With them, conversion is a rousing of the feelings, a wave of emotion, a burst of excitement. It is rewarding oneself with good feelings. They fail to understand such an approach is erroneous because feelings always change.

While they speak in thunder tones of the necessity of conversion and of the damnation of the unconverted, they rarely even attempt to explain the nature of conversion, reducing it simply to a moment of making a thought of and decision, however fleeting, for the cause of Christ. Ask them what it is and they can only offer at best a very vague and unsatisfactory answer. Ask them how it is brought about, what its agencies and instrumentalities are, and they stare in ignorant amazement! Ask them what its evidences are and they do not know. Question them and they become full of pious, phrases and earnest exhortations and touching stories and tearful pleadings. But the teaching of the Word on this all-important subject they know not!

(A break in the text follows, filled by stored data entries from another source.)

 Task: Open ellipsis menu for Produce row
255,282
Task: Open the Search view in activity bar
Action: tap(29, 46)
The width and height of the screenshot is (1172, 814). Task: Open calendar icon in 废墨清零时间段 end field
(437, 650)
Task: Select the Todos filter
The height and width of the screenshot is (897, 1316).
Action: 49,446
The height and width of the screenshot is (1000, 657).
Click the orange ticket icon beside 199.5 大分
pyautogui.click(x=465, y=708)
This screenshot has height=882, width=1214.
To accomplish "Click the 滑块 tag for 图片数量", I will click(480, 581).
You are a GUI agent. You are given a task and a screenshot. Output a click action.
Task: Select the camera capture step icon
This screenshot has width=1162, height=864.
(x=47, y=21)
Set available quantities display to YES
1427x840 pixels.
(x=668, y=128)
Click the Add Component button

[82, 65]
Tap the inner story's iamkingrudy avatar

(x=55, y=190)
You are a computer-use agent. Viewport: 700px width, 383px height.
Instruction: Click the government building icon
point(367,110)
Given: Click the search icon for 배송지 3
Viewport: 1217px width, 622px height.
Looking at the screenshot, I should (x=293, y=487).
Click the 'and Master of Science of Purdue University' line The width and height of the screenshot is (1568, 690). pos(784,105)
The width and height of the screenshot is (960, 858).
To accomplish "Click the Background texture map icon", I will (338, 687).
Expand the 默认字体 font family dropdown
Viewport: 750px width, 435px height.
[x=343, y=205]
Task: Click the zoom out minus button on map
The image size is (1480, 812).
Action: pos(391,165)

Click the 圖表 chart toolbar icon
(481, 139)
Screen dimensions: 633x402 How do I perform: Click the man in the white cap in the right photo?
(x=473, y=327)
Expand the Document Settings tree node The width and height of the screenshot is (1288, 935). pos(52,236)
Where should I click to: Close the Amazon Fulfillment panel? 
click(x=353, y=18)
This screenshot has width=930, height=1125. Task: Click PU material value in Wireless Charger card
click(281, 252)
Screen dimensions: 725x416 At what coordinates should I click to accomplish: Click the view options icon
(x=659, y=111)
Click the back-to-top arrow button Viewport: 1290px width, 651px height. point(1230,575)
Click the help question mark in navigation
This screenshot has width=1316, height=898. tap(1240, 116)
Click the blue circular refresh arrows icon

And repelled by the fanaticism and vagaries of this class, some go to the other extreme. While some make a hobby of preaching conversion in a limited sense, others almost ignore it. They accept and are pleased with people as they are and so do not see any reason to encourage elevation and change in daily living. They speak much of truth, of grace, of faith and righteousness. And against all this we can find no one to say one word. To neglect or ignore the subject of conversion is certainly very grievous and dangerous. It is a grave mistake. It results in a false security in the unconverted of whom there are certainly many among the hearers of every preacher priest. If may result in the loss of souls which will be answerable at the priest's hand.

In these godless and worldly times, priests must certainly preach conversion diligently. We must insist on its necessity, many times in our own cases and we must reason, exhort, convince, beseech and plead "...repent and turn yourselves from your idols..."

We must explain from the Word what is the nature of this change. We must labor to have the plainest hearer understand this vital subject and his personal relationship to it. We must show how our heavenly Father, who alone has power to impart new life, yet has thrown all responsibility for it on his priests, by putting within his reach the life-bearing means of grace.

Our Church, our faith, and our people have been rudely attacked and slandered and it becomes necessary with to give way or to defend the truth of Christ. Sadly has it so many times been asserted the right faith has been given the wrong people. Thus it is necessary to examine the whole subject of conversion and what so many times passes for faith: experimental religion, something we are exposed to, something that perhaps is most important, but which we do not take that seriously that it completely changes our lives. Each priest and therefore each believer must be exposed to enjoying the happy experience of finding that the more he studies the matter in the Word of God, the more he discovers that the Church whose name he bears, confesses and teaches is possessed of nothing but the pure truth as it is in Jesus Christ. When we become Christ bearers it will be a source of greatest delight and comfort to discover how scriptural doctrine meets every difficulty, clears away all doubt, harmonizes seeming contradictions between divine sovereignty and human responsibility, ascribing all the glory to our God and laying all the responsibility on man.

Conversion is not at all a one time event, but continues always from the moment of becoming a disciple of Christ in baptismal grace until the time of actual fulfillment in eternity. Priests are commissioned to implement change in the lives of the flock entrusted to their care. There must be advancement and deepening in faith. Pride is the greatest enemy since conversion requires being possessed of the trusting soul of a child. It means placing oneself under the authority of a priest which so many are loathe to do. It means recognizing our heavenly Father provides a spiritual Father to direct and lead us, avoiding errors of the world, into the safety of eternal paradise. What begins in time, then, is achieved beyond the pale of time. Conversion is an on-going struggle to daily remain faithful to the love of Christ in fulfillment of his admonition: "Except you are converted and become as little children, you shall not enter into the kingdom of heaven" Matthew 18: 3.